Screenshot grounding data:
^^^^

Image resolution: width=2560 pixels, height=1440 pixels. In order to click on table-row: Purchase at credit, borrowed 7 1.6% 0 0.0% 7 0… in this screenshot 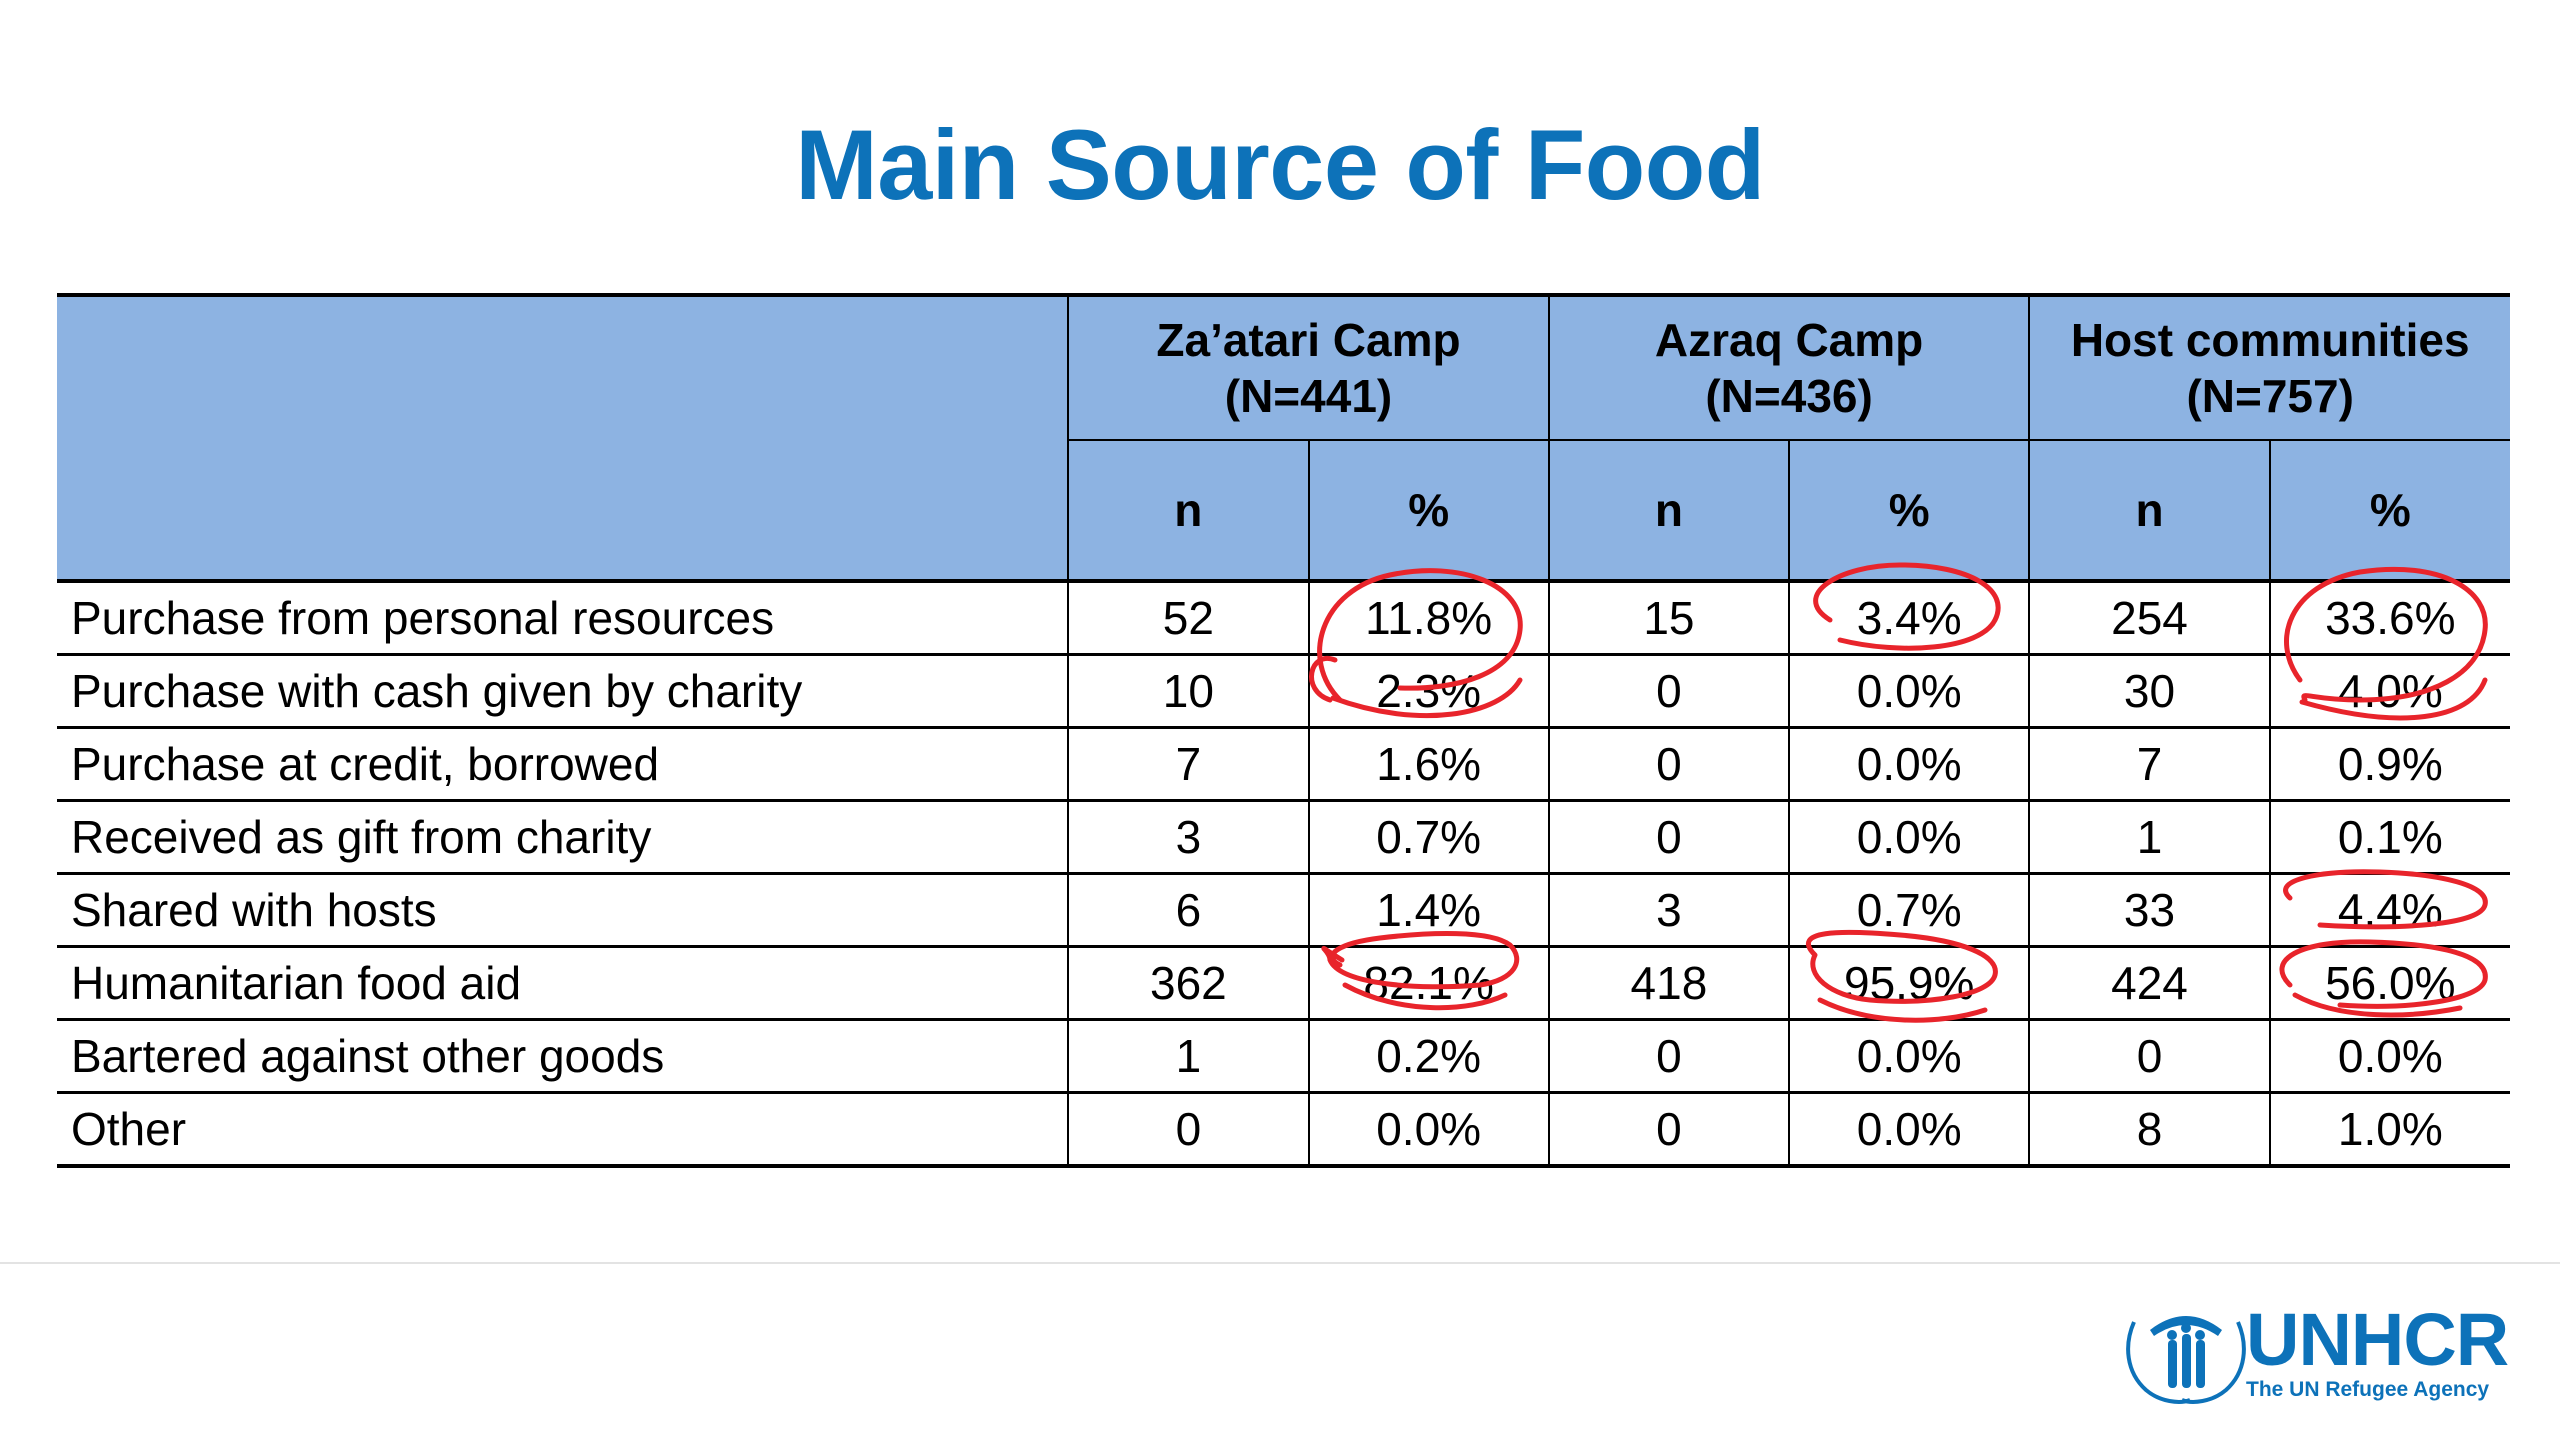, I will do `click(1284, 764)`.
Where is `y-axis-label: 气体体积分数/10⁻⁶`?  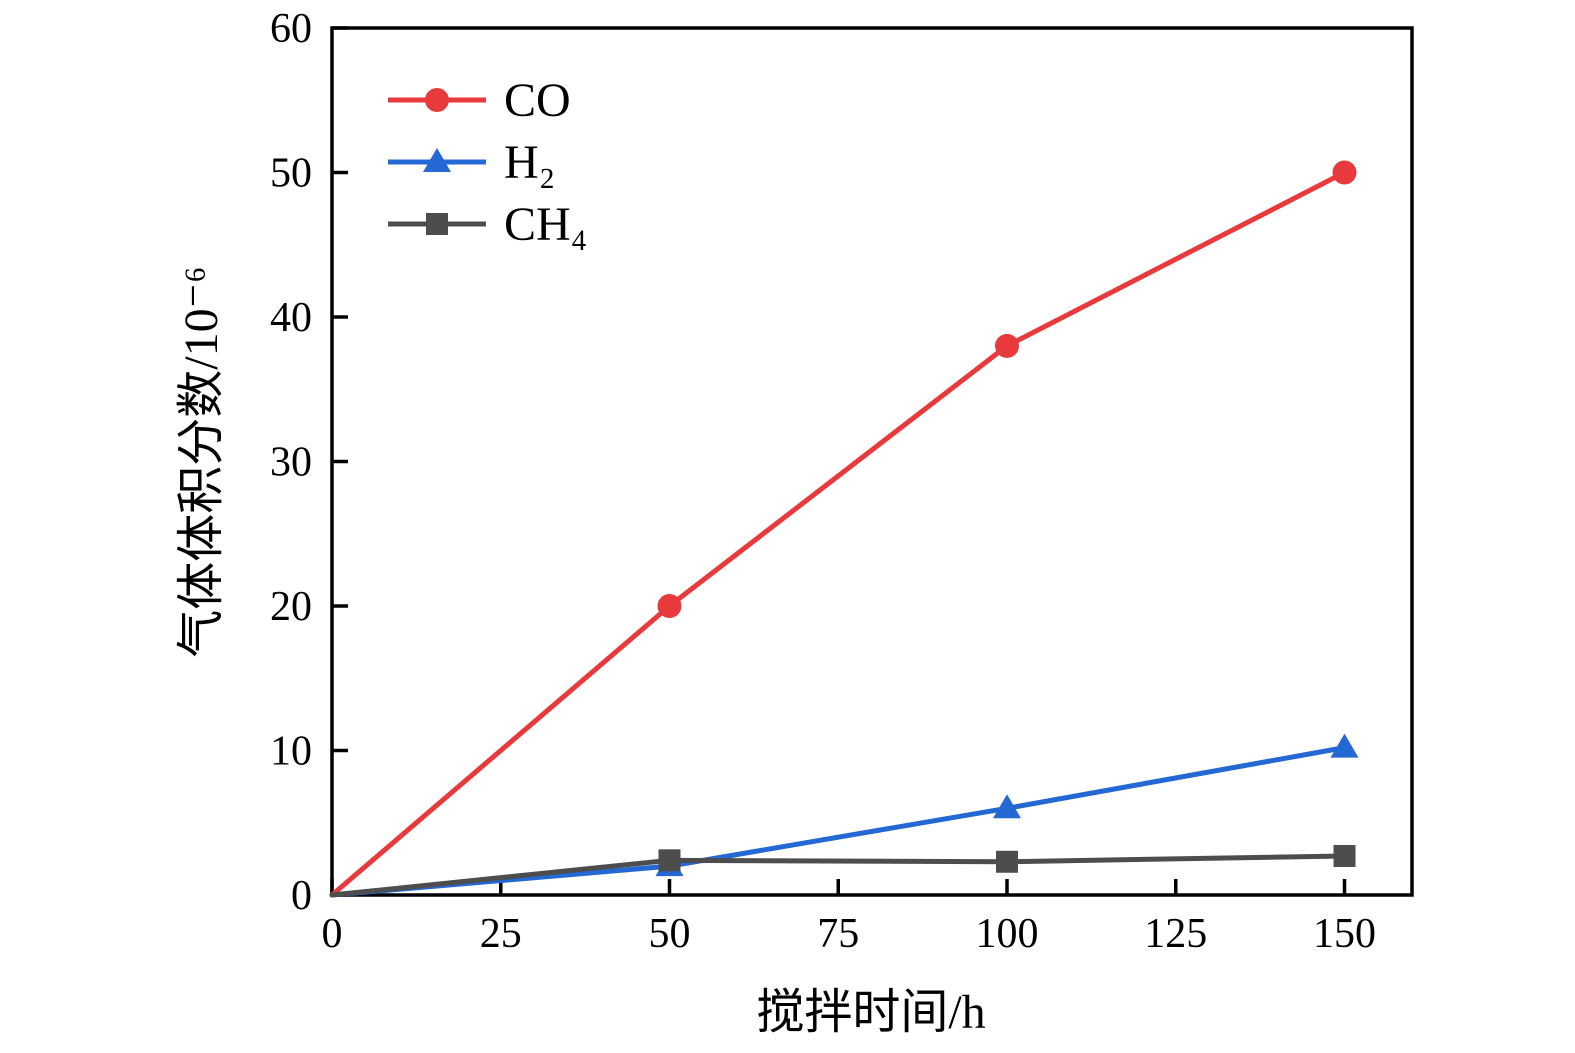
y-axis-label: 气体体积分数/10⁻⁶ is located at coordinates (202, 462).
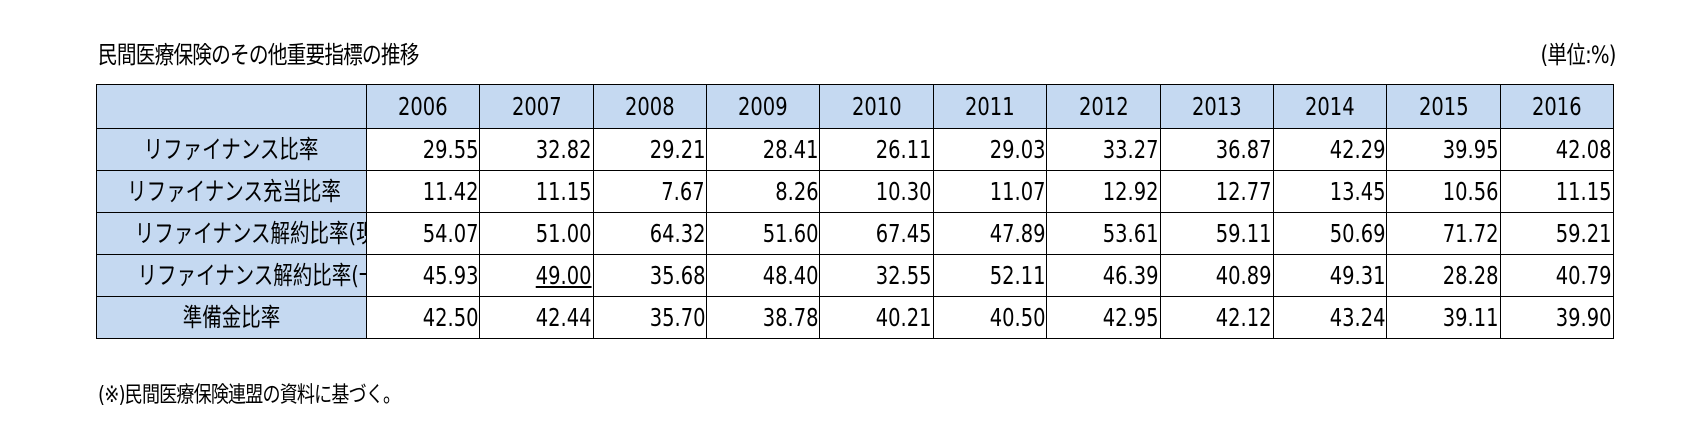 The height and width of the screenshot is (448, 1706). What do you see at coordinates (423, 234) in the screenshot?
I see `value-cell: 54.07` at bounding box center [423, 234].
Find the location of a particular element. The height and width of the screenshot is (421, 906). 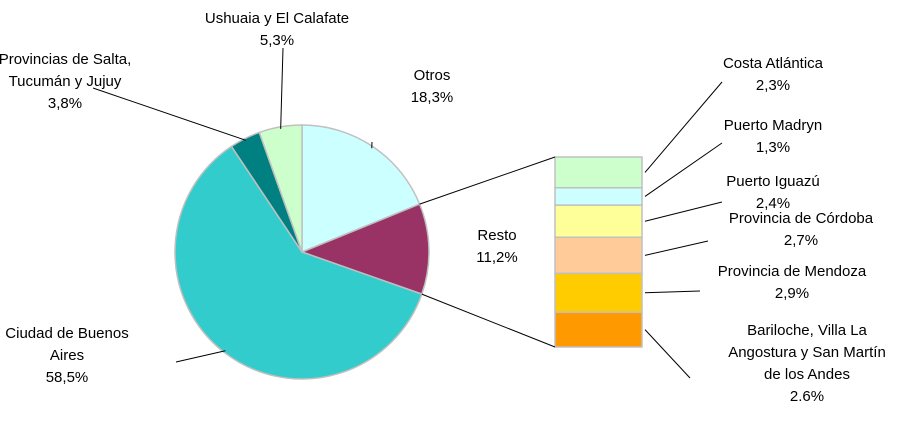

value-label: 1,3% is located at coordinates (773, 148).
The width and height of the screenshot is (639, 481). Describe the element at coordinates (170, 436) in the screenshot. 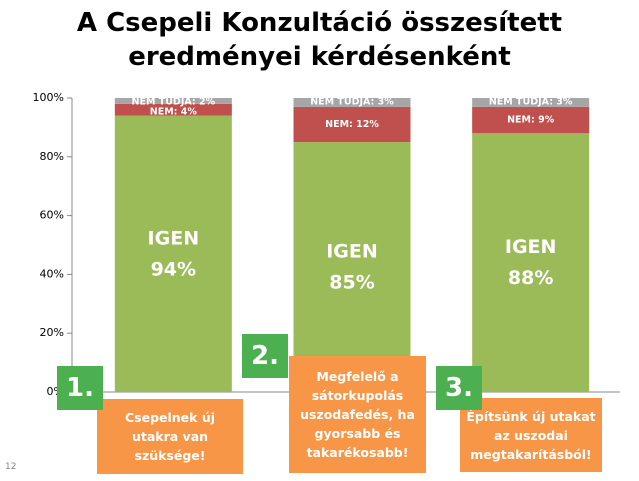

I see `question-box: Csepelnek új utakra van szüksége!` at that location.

^^^^

§ **Work to be completed**: Rewrite the entries between the line containing "The width and" and the end of the entries, inclusive, replacing "Describe" with "Identify" and leaving everything else unchanged. Omit the pictures from the answer.

§ **Your response**:
The width and height of the screenshot is (639, 481). Identify the element at coordinates (170, 436) in the screenshot. 

I see `question-box: Csepelnek új utakra van szüksége!` at that location.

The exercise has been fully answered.